La bonne note N°102 : A la mémoire d’un ange

 

Le Concerto A la mémoire d'un ange est un concerto pour violon composé en 1935 par Alban Berg (1885 – 1935).

Il est créé à Barcelone de façon posthume le 19 avril 1936, avec Louis Krasner en soliste et Hermann Scherchen à la direction d'orchestre.

 

 

Dès le début des années 1930, le violoniste virtuose américain Louis Krasner s'intéresse au dodécaphonisme dans lequel il voit l'avenir de la musique contemporaine. C'est ainsi que naît en ce jeune violoniste de 32 ans déjà célèbre l'idée de commander un concerto pour violon à un musicien dodécaphonique plutôt qu'à un compositeur de musique tonale.

Il rencontre Alban Berg au début de l'année 1935 par l'entremise d'une amie commune Rita Kurzmann, excellente pianiste proche de Schoenberg mais le compositeur n'est pas favorable à l'idée d'écrire une pièce de virtuosité.

Louis Krasner insiste et lui rappelle que Beethoven et Brahms ont aussi écrit des concertos pour violon. Deux raisons toutefois feront céder Alban Berg, une remarque du soliste américain qui fait mouche et des raisons matérielles : Louis Krasner accuse le dodécaphonisme d'être essentiellement cérébral et même mathématique et par conséquent d'être impropre à l'écriture lyrique et à l'expression de sentiments comme la musique tonale.
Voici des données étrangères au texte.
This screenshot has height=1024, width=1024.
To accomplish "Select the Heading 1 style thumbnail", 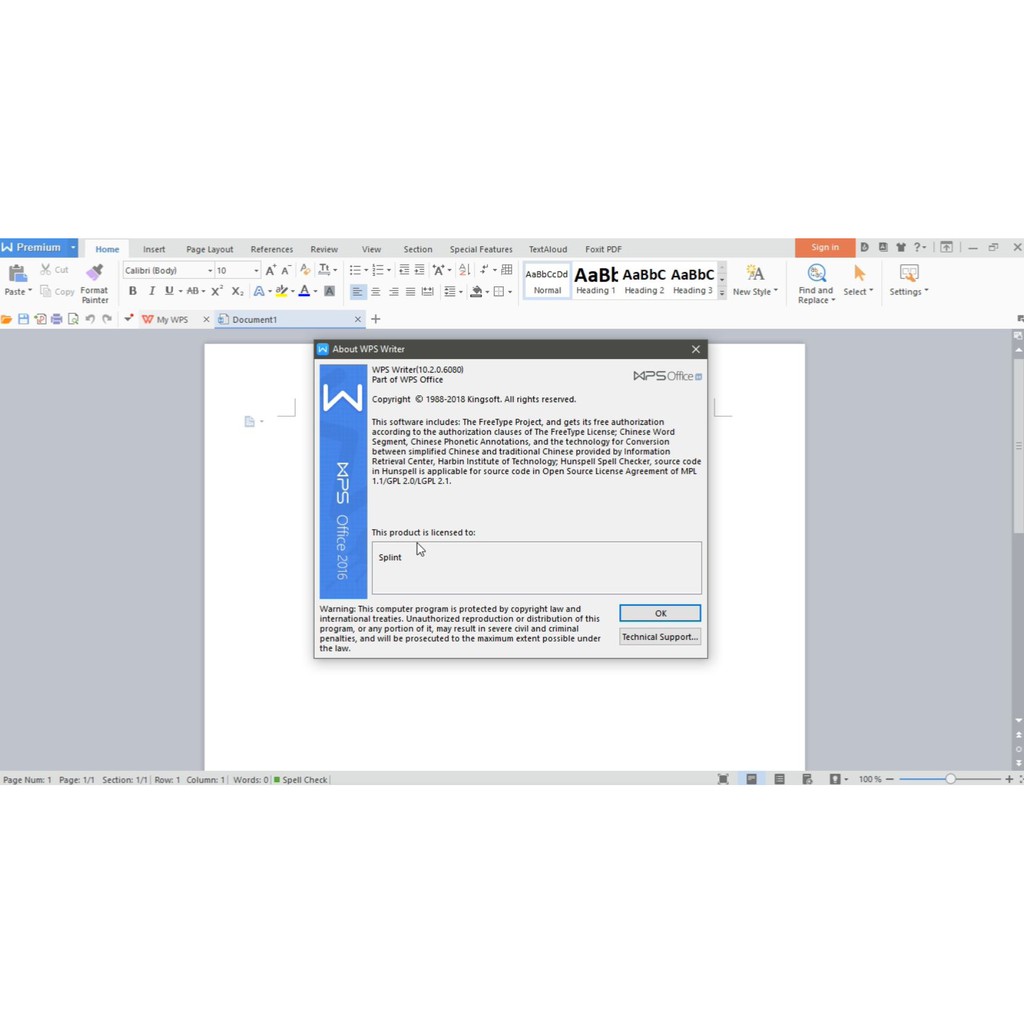I will click(x=595, y=279).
Cette remarque est ressentie comme un défi par le compositeur et lui fait prendre en considération cette commande qui s'offre à lui alors même qu'il connaît des difficultés matérielles.
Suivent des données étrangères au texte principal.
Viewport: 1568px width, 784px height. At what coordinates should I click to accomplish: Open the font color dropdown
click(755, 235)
Louis Krasner retourne aux États-Unis et apprend avec plaisir qu'Alban Berg, contrairement à ses habitudes, assiste à des récitals de violon. Berg est décidé à accepter cette commande et ce défi mais ne sait pas encore quelle forme donner à son concerto bien qu'il envisage une œuvre de musique pure. Un évènement tragique donnera un contenu et une âme à son projet.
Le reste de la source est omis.